Suasana ruangan itu sesak tak tertahankan. Aku menengadah penuh harap pada
kipas angin.
“Tidak ...
lebih jauh lagi ke belakang, aku menemukan bahwa struktur pinjaman yang semula ... yah, aku belum pernah melihat
yang seperti ini. Pembayarannya sama sekali tidak teratur. Dan asalnya pun
hampir-hampir selalu dari sumber yang berbeda. Lihat,” seraya memutar layar ke
arahku, “ini baru yang empat tahun terakhir. Kiranya kami sekadar mendebitkan
atas nama ayahmu, uang yang dibayar oleh perusahaan ini pada tanggal ini, dan
oleh perusahaan lainnya di sini, kemudian tidak ada selama berbulan-bulan,
kemudian pembayaran tunai dari bank yang tidak kukenal--kamu kenal siapa-siapa
saja mereka ini?”
“Aset?”
suaraku parau lagi lemah. Kepalaku berputar-putar dan aku tidak bisa memahami
angka yang menari-nari di layar. Mengapa ia tidak membiarkanku pergi saja?
“Entah
siapa yang menyusun ini,” ucapnya, “tetapi ini sangat menyimpang, sangat
menyimpang.”
“Jadi apa
yang sebaiknya kulakukan?” tukasku gugup, benar-benar ingin menyudahi. “Katamu
kamu tidak bisa memberiku pinjaman, dan kamu tidak bisa memberiku lebih banyak
waktu.”
Ia
menatapku dengan tabah lagi memilukan. “Charles, tanganku terkekang,” ujarnya.
“Jika kamu dapat menemukan akuntan keluargamu, dan ia bisa memahami ujung
pangkalnya--yah, selanjutnya, mungkin kita bisa memecahkan persoalannya. Tetapi
sekarang ini ... utangnya harus
dilunasi.”
“Yang
berarti rumahnya akan diambil alih?”
“Begitulah
prosedur operasi standarnya, ya.” Ia merengut di balik tautan jemarinya.
“Aku
mengerti.” Itulah intinya.

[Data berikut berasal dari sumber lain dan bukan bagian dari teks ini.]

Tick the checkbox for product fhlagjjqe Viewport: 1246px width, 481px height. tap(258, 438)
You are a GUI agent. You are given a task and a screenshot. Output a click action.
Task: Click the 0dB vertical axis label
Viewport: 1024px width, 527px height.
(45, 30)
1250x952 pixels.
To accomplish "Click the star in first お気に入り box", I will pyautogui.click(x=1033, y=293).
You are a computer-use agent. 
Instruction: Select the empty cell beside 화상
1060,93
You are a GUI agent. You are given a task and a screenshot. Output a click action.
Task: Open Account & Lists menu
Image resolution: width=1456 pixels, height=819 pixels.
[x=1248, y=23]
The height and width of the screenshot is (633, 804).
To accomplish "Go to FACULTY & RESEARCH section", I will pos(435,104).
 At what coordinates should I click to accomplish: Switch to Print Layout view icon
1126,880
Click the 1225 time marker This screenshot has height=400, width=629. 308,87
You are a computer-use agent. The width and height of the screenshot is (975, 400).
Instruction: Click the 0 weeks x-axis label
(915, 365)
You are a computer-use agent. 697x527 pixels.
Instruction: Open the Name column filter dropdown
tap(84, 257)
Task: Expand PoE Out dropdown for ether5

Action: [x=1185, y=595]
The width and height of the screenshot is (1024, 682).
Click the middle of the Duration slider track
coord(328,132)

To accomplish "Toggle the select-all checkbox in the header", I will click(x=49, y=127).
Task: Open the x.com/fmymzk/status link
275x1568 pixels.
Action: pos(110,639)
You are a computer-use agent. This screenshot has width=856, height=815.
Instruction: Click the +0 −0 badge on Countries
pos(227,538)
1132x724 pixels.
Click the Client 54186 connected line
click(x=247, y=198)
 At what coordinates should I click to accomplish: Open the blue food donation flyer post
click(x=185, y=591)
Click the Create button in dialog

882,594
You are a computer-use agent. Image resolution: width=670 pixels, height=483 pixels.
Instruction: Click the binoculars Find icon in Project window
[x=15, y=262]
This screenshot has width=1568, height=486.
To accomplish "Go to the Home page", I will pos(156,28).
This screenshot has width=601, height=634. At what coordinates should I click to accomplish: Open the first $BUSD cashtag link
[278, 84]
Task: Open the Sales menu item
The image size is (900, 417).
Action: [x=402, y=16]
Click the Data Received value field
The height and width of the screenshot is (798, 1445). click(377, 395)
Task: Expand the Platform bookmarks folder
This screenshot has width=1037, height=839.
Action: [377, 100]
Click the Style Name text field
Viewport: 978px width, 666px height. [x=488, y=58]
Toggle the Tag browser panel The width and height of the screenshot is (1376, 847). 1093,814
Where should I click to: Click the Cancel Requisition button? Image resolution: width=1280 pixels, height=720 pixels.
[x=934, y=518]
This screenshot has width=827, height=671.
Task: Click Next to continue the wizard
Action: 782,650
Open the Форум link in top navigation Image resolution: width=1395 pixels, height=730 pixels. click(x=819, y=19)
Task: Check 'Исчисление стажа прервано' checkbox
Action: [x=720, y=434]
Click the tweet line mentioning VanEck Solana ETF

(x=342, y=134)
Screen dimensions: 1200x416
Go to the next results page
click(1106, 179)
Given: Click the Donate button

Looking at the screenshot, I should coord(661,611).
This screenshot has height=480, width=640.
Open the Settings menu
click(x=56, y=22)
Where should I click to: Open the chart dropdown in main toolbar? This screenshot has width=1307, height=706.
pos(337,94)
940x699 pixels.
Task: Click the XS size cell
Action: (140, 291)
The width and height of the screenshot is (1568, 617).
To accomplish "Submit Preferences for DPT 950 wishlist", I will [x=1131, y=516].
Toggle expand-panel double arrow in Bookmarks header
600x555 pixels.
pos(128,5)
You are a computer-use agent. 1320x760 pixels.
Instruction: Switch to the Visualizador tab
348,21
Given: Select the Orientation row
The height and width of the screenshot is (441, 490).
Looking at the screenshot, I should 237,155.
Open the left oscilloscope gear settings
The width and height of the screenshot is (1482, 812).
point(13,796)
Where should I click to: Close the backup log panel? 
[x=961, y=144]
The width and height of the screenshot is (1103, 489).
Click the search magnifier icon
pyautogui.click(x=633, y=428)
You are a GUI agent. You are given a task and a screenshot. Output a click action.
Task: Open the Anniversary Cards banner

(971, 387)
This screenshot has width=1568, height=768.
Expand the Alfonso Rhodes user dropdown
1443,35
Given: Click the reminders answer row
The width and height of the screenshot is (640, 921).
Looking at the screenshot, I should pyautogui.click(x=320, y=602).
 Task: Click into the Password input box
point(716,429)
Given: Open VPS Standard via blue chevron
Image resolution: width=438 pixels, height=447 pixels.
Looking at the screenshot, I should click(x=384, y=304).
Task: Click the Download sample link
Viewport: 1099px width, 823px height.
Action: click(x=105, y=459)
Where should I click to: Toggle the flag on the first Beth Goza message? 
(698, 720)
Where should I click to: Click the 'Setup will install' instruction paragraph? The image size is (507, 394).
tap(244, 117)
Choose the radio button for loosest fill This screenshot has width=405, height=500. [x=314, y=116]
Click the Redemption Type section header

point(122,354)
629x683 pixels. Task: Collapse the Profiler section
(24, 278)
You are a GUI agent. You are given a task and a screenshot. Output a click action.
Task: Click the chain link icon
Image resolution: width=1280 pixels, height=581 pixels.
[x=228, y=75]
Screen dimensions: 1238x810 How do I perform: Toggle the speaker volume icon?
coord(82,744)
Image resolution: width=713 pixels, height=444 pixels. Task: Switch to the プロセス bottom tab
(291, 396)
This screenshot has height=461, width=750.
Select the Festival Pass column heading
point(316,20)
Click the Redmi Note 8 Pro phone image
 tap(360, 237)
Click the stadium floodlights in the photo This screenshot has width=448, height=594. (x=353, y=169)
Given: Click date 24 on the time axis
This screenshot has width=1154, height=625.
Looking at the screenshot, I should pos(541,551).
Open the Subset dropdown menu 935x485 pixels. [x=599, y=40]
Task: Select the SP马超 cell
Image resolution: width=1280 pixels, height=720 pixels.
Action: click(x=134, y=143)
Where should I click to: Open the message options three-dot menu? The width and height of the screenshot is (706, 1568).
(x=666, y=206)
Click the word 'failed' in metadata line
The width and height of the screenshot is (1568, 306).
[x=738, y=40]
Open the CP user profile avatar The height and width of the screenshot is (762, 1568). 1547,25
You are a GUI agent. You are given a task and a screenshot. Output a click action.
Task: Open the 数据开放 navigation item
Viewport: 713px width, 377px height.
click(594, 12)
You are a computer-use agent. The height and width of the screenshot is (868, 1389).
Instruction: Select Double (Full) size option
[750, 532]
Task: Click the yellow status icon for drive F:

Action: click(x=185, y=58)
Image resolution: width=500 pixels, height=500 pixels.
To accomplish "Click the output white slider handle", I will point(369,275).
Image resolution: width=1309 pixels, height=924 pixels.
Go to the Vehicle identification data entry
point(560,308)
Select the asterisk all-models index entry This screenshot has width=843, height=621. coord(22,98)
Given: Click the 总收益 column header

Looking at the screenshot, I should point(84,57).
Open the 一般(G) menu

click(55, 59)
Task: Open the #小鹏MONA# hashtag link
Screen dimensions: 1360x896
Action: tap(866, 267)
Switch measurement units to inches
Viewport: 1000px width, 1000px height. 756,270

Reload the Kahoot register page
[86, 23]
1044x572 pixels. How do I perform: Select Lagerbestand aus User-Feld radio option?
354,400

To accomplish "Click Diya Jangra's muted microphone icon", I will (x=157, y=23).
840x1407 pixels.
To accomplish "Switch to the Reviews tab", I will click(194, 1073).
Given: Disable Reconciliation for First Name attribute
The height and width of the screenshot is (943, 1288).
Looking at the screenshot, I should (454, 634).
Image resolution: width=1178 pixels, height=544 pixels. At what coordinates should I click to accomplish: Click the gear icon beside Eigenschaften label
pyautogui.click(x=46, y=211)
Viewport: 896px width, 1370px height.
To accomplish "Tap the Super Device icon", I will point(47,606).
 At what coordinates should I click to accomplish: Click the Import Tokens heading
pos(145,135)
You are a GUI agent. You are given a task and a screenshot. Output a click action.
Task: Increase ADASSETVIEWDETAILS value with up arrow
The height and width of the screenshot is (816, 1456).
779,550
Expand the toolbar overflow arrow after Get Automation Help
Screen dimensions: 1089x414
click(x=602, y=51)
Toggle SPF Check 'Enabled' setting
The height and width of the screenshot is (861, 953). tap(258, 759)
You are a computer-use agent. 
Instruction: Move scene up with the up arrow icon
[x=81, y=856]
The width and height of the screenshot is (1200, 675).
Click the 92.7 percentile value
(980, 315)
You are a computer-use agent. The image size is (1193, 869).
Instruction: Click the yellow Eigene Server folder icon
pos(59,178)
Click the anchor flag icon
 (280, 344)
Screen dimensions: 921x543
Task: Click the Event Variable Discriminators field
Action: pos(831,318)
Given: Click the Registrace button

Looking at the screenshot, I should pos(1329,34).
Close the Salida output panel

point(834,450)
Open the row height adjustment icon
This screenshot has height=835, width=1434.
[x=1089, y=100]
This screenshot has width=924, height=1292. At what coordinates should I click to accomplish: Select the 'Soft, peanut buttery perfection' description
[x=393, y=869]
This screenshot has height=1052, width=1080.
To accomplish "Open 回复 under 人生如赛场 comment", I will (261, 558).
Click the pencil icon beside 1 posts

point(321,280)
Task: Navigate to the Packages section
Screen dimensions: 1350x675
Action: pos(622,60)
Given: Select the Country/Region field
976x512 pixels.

Aku meraih jasku di belakang dan bangkit. “Yah,”
ucapku, kembali pada gaya riang sebagaimana mula tadi, seakan-akan segala
persoalan ini tidak sungguh-sungguh penting.
“Ya,” si
pegawai bank turut menyesuaikan, “terima kasih sudah mampir.” Ia mengulurkan
tangan untuk menjabatku.
“Terima kasih,” sahutku tanpa sungguh tahu
alasan mengatakannya, dan berjalan ke pintu.
“Oh,
Charles?”
“Ya?”
“Mengapa
tidak membawa ini?” Ia mengambil sesuatu dari laci dan mengulurkannya padaku.
“Terima
kasih,” ujarku, seraya mengambilnya. Benda itu berupa gantungan kunci. Pada
salah satu sisi keping plastiknya terdapat logo Bank Irlandia, dan pada sisi
lainnya tulisan “Kami Menjanjikan Anda”, dicantelkan pada cincin logam yang,
kiranya, bisa menjadi gantungan kunci rumah yang tidak lagi kumiliki.
“Sama-sama,”
ucapnya hangat. “Hati-hati di jalan.”